Building on decades of work in characterizing the dozens of RNA modifications in the microbial epitranscriptome, recent advances in analytical technology and genetics have revealed systems-level functions for many tRNA modifications. The tRNA (uracil-5-)-methyltransferase TrmA and its product, 5-methyl uridine (m⁵U) at position 54 in the T-loop, however, has not been linked to a specific phenotype.

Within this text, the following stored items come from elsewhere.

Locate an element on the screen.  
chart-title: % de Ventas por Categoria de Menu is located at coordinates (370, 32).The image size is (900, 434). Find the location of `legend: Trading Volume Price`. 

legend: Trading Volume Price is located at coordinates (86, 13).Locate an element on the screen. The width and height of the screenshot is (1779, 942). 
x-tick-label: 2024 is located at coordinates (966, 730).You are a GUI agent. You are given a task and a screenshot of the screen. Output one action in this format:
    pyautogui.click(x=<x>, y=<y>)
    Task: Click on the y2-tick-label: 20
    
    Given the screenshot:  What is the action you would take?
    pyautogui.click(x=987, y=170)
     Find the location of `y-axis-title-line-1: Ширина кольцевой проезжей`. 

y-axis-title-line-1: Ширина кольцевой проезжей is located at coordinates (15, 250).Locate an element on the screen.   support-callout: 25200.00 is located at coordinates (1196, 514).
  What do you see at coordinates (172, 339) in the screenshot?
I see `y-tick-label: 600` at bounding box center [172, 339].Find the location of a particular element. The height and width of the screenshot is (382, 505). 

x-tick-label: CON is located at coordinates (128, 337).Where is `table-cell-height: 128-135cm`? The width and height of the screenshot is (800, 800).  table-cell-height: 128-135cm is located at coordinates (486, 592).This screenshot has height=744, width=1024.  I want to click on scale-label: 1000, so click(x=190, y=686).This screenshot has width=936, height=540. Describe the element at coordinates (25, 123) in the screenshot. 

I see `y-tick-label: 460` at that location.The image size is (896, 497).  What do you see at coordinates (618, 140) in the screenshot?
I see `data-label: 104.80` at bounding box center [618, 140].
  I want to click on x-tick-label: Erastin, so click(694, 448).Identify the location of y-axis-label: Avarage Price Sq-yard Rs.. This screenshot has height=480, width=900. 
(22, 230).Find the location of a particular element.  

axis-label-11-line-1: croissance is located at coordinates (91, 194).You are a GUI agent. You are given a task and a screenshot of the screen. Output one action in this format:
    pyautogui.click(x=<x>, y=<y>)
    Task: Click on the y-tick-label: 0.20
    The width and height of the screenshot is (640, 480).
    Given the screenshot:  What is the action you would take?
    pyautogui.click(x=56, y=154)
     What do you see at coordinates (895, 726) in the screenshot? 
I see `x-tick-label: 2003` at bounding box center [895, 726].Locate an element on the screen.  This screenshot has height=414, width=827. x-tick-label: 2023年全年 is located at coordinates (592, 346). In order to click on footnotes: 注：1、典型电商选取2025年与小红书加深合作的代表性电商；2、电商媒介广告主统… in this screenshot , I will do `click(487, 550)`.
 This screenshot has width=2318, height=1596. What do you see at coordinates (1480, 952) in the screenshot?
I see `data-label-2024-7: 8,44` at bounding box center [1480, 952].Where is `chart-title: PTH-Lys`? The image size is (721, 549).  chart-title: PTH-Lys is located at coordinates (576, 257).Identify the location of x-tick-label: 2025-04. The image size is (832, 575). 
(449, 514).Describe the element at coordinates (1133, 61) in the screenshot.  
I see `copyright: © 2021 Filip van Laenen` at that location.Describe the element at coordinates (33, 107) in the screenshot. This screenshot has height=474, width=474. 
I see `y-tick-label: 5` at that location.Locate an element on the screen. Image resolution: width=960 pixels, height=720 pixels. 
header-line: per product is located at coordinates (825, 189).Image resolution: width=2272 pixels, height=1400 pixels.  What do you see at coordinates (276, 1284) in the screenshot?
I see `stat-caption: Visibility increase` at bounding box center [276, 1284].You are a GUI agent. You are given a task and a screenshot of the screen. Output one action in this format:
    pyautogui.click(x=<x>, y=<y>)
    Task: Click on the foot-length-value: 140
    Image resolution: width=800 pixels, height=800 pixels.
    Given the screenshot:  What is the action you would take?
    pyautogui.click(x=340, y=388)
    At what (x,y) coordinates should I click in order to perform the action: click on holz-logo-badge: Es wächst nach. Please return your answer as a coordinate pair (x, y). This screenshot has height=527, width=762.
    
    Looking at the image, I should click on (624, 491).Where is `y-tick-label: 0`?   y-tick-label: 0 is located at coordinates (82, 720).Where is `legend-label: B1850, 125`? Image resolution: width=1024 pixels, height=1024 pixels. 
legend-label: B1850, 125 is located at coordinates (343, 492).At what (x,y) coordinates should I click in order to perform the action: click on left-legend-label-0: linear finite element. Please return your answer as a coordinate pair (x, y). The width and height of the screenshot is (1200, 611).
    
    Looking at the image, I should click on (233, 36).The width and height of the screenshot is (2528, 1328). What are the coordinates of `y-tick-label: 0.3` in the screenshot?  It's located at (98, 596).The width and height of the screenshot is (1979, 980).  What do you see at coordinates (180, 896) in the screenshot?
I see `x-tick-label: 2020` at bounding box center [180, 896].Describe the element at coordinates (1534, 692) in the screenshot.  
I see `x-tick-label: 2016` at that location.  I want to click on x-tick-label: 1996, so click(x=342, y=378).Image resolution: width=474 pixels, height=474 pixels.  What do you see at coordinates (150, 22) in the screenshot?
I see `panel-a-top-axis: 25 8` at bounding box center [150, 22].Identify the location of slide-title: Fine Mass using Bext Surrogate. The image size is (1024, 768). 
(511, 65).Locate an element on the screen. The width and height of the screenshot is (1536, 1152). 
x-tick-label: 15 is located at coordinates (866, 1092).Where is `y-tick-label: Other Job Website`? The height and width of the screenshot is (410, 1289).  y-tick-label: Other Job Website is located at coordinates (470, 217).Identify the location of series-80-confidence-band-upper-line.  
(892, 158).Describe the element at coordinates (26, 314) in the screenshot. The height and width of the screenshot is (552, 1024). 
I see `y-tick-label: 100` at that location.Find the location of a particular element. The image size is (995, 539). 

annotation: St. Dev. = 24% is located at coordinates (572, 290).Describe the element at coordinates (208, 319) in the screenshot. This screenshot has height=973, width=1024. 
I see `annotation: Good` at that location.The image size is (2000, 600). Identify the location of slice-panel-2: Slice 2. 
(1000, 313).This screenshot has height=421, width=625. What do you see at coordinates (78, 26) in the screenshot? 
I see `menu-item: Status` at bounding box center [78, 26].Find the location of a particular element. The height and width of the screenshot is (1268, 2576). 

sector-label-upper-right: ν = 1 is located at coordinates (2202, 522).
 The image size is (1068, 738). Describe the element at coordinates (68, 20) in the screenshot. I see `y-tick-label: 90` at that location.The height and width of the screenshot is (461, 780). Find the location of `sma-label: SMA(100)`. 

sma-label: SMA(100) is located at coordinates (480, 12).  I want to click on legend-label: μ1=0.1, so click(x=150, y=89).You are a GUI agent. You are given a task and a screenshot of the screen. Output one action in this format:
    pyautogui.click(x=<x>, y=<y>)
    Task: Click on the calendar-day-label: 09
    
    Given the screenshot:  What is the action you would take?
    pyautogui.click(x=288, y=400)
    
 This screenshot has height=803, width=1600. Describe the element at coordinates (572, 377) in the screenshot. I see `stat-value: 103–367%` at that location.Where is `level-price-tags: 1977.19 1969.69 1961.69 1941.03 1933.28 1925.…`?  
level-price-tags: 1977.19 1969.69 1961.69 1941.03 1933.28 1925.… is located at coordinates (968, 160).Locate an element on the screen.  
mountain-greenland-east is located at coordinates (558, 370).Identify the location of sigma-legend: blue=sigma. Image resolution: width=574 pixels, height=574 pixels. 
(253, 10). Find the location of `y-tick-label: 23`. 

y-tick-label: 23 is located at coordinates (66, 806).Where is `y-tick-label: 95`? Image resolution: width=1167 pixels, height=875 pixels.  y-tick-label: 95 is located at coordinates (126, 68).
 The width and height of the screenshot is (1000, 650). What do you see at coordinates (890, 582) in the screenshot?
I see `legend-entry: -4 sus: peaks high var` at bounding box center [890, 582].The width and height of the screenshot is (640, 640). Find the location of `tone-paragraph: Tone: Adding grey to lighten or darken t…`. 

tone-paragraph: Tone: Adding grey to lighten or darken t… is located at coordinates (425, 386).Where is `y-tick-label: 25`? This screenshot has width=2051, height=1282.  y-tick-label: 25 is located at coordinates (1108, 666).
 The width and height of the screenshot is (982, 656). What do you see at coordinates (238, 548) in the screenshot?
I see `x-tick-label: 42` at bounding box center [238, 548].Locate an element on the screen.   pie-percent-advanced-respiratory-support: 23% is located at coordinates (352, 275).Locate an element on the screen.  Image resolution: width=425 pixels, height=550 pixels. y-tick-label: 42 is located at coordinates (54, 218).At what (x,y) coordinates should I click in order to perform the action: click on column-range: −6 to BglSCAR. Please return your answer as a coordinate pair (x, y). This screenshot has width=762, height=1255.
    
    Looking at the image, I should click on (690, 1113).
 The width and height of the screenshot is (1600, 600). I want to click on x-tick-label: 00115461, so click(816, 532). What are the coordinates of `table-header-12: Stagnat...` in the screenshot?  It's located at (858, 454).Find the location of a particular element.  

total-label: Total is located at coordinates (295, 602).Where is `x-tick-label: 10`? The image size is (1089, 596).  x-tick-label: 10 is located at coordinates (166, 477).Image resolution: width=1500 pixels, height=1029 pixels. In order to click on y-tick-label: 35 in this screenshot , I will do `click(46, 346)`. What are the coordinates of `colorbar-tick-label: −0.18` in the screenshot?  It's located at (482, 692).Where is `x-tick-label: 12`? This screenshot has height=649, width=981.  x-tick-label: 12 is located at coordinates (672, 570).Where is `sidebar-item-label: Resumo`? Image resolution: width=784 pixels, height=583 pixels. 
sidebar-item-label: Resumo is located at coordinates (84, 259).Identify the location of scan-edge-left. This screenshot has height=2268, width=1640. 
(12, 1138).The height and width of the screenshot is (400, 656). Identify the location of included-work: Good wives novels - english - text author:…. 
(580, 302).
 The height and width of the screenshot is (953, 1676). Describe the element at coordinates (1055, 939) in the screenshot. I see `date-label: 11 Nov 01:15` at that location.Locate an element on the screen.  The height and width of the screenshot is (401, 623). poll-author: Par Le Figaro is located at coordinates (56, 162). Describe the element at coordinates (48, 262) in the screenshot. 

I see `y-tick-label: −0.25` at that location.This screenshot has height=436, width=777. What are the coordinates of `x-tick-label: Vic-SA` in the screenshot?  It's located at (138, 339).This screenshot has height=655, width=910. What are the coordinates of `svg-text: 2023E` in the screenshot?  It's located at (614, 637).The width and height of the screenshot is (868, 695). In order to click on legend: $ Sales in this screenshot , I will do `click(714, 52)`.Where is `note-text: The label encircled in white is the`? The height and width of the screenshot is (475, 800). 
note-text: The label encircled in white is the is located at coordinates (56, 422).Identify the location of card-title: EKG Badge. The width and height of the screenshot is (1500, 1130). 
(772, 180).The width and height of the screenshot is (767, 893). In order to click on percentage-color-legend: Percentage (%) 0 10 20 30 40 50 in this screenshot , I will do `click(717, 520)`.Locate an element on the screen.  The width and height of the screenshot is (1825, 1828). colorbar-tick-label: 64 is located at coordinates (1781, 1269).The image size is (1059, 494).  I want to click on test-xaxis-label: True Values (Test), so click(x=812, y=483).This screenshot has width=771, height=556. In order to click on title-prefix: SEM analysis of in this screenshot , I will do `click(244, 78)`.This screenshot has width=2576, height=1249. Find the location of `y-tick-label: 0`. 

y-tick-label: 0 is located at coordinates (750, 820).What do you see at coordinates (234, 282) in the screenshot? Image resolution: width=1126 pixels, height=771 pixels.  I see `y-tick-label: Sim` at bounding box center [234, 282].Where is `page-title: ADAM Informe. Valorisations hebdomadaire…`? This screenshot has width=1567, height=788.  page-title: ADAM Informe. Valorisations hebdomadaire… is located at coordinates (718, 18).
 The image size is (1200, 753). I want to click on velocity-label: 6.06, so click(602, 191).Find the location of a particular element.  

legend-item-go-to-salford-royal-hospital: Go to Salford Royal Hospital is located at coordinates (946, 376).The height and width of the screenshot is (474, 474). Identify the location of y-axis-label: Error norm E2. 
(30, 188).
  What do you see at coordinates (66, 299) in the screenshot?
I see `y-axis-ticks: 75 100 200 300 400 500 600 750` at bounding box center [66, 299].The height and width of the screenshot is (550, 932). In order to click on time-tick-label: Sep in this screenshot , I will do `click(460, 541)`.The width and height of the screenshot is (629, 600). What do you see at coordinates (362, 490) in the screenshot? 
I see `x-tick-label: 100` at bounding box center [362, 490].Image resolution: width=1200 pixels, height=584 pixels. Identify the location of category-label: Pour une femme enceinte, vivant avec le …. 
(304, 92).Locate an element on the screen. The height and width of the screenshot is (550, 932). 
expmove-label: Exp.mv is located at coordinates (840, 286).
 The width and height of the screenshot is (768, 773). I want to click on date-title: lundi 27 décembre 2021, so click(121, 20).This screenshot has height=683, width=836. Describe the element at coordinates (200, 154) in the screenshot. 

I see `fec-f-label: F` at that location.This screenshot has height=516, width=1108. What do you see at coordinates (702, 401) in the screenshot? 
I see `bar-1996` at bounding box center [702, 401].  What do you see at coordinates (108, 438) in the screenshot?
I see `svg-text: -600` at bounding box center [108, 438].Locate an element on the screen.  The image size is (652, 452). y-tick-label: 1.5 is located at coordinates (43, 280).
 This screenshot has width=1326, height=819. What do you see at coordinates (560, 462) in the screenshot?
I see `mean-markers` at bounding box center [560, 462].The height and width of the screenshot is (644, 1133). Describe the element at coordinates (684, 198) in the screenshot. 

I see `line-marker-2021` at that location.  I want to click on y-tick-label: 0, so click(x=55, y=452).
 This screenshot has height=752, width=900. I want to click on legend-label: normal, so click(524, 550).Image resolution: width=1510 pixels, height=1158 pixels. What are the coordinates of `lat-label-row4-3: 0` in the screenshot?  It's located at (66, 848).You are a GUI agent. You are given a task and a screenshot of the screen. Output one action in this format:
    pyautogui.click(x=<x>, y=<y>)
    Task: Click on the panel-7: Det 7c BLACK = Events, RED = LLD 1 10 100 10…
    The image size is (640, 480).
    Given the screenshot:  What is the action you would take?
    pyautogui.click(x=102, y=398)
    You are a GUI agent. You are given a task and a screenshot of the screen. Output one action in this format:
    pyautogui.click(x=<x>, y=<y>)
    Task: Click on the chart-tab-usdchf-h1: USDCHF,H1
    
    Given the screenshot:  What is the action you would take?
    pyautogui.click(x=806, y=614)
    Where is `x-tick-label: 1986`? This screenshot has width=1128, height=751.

Here, we defined the functional and biological roles of TrmA in Pseudomonas aeruginosa (PA14), a major multidrug-resistant pathogen. Surprisingly, though TrmA was found to site-specifically catalyze m⁵U54 on all PA14 tRNAs, loss of TrmA had no effect on the levels of any of 36 tRNA modifications except m⁵U and had minimal effects on multiple phenotypic parameters, including growth rate, morphology, motility, and biofilm formation. However, loss of TrmA conferred a striking polymyxin antibiotic resistance. mRNA and tRNA profiling and proteomics analyses revealed that TrmA regulates the expression of codon-biased gene families at the level of translation, including components of a type III secretion system (T3SS). Loss of TrmA upregulated T3SS, leading to increased macrophage IL-1β in bacterial challenge tests. Altogether, these results revealed novel biological functions of TrmA and its roles in modulating gene expression at multiple levels in P. aeruginosa.